Voilà un roman qui a fait parler de lui lors de la précédente rentrée littéraire, tout auréolé du prix Femina et trônant fièrement sur les étals des libraires avec sa couverture rappelant vaguement un Cluedo sur lequel apparaît en premier plan, non pas le chandelier du Colonel Moutarde mais une serpe.

J’ai donc acheté ce roman et il a gentiment patienté jusqu’à ce que les chaleurs de l’été me donnent envie de me plonger dans ce roman plein de brumes et de mystères.

L’auteur nous envoie en 1941 au château d’Escoire dans lequel un drame va se jouer un soir d’octobre : Georges Girard, sa soeur Amélie Girard et une bonne Louise Soudeix sont assassinés à coups de serpe. Le suspect idéal ? Le fils de Georges…un certain Henri Girard, seul survivant du château.

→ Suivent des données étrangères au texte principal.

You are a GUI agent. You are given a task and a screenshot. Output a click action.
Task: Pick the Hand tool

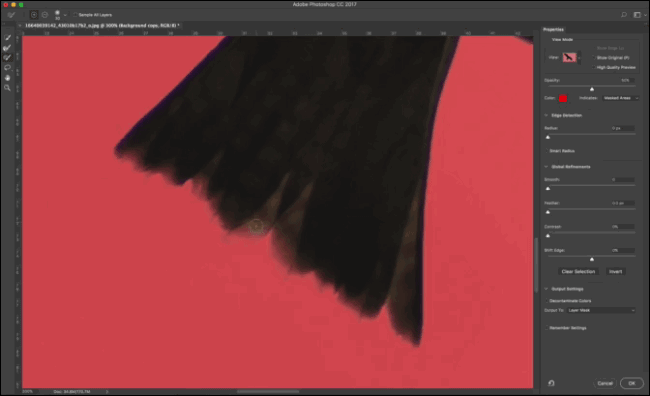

Il convient de saluer le travail de fourmi de Philippe Jaenada qui s’est plongé dans les archives de l’époque pour tenter de démêler le vrai du faux. Il réussit ce qui est pour moi un tour de maître, en suivant un plan somme toute classique thèse-antithèse-synthèse, à nous faire détester ce Henri Girard puis à nous le rendre sympathique.

L’auteur se joue des ragots et des certitudes des témoins de l’époque, mais aussi des nôtres. Il fait un travail d’enquête minutieux où tel un Columbo il ne se contente pas de ce qui paraît être vrai mais au contraire pointe les incohérences de l’instruction.

En parlant de ça il s’agit d’un auteur que j’ai eu plaisir à rencontrer lors de la dernière édition du Quai des polars. Il avait de nombreuses personnes attendant de faire dédicacer ses livres et il a vraiment pris le temps de discuter un peu avec chacun et également de dédicacer de façon personnalisée ses ouvrages : pas de formules types mais bien au contraire un petit mot qui fait que chacun (enfin moi en tout cas) en partant du stand avait l’impression d’être un lecteur important.)

Vous vous dites peut-être mais pourquoi cette digression ? Et encore que ma digression a un rapport avec le sujet original de ce post, mais ceci pour vous illustrer quelque chose qui m’a un peu gêné dans cette lecture. Philippe Jaenada est un grand spécialiste des digressions, il nous parle allègrement de sa famille, de ses précédents ouvrages, de tout et de rien. C’est souvent plaisant à lire mais c’est parfois un peu trop…

Malgré ce petit bémol, voilà un roman qui mérite d’être découvert et qui m’a donné envie de lire les autres romans de cet auteur.

C’est dommage. Je ne veux pas rejoindre le camp de ceux qui passent leur temps à regretter un temps où leurs parents regrettaient un temps où les vieux regrettaient un temps où tout était mieux et où il restait de vrais hommes (au bout du compte : Cro-Magnon, quel bonhomme, et les soirées devant la grotte à mordre dans le mammouth : on savait vivre !), mais des fous furieux dans le genre de Georges Arnaud, qui ne laissent rien passer et sautent à la gorge de toutes les injustices à leur portée, qui y consacrent leur vie, il me semble qu’il n’y en a plus de quoi monter une équipe de basket – ou bien, ce qui est tout à fait possible, on ne les entend plus, il n’y a plus la logistique nécessaire pour donner de l’écho à leurs voix ; qui est peut-être aussi parasitée par les millions de râleurs aigris qui grincent partout, je ne sais pas.